アフガニスタン問題を担当するザミール・カブロフ露大統領特使が、テロ組織ISISと内通・協力していたとして、アフガンに駐留するアメリカとその同盟国の多国籍軍を非難しました。

カブロフ特使はこれに関して、アフガン北部でのISISの大規模な包囲の一例に触れ、「これらのテロリストは所属不明のヘリで、しかも何の表示もなしにアフガン・バグラム空軍基地に移送され、その後は各地に散在している」と述べています。

また、「このような小さな事例は数多くあり、それらすべてを1つの集合体として見ると、1つの概要が掴める」としました。

ضمیر

ザミール・カブロフ露大統領特使

 

カブロフ特使が意図するのは、「米国は計算のうえで、全体計画の一部として、アフガンでISISへの協力・支援を行った」という結論が導きだされるということです。実際、米軍のアフガン駐留は近年、同国でのISISの活動の再形成と拡大を伴ってきています。ロシア政府は、ISISが中央アジアへの勢力拡大やこの地域での情勢不安の助長を目的として、アフガンでの活動拡大を目論んでいることを、これまで繰り返し警告してきました。

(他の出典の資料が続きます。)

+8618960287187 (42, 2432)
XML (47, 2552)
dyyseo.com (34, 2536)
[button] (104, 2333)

ロシアはまた、アフガンでのISISの拡大について警告するとともに、集団安全保障条約機構にに参加しているロシアの同盟国に対するISISの活動を防ぐために、タジキスタンとキルギスの軍事基地を強化するなどの措置を講じています。ロシア側の話では、米国とその同盟国はアフガンにおいて、自らの利益と目標に沿って、アフガンに拠点を置くISISに様々な後方支援と兵器支援を提供してきました。この措置による安全上のリスクを考慮して、ロシア政府は、この措置による安全上の危険性を鑑み、この措置が実際にどのような面で行われているか明確にしたうえで、そのプロセスを可及的速やかに停止させようとしています。ロシア外務省はすでにこれに先立ち、アフガン北部地域がISIS要員の避難場所と化している、と公表しています。アフガンでのISISの存在を支援し、このテロ組織の因子のアフガン潜入・配備を支援する、という米国のアプローチを考えると、アフガンでのISISの勢力増大は重要性を帯びてきます。ロシア外務省のマリヤ・ザハロワ報道官はこれに関して、「信頼できる情報によると、米軍とNATO北大西洋条約機構軍が、所属不明のヘリコプターによるISIS要員の移送や殺傷用軍事兵器の供給など、アフガンでISISを支援していることは、明白に断言できる」と語りました。

ロシア政府関係者の話によりますと、アメリカは自らの利益と目的に沿って、アフガンに拠点を置くISISにさまざまな兵站・兵器支援を提供してきました。米国は常に、イラン、ロシア、中国を含む地域的および国際的な敵に対する対抗する道具としてISISを利用してきました。またアフガニスタンのほか、特にタジキスタンやウズベキスタンなど中央アジアのアフガン近隣諸国におけるISISの強化は、それらの諸国や中国・ロシアへの圧力行使を目的としたものです。イランの国際問題評論家ノウザル・シャフィーイー氏は、「ISISは、アフガンで社会学的に認められるような立場を有していない」と強調し、「米国はISISを利用して、中国をアフガンから追い出し、さらにはこの自らのライバルを、内部から脆弱化させようとしている」と述べています。

米国はテロとの戦いをスローガンに掲げてアフガンを侵略しましたが、アフガニスタンは現在、テロ攻撃の影響を受けた国のリストの筆頭に挙げられています。米国はこれまでにその派兵した米軍の95%をアフガンから撤退させています。しかしこれが原因となって、アフガン反体制組織タリバンが活発化し、同国で各地域を新たに占領するという事態を招きました。同時に、アフガニスタンの治安状況の悪化はISISのテロ活動の増加を引き起こしています。ISISはこれまで、一連の爆弾テロ・攻撃により、数百人のアフガニスタン市民を殺めているのです。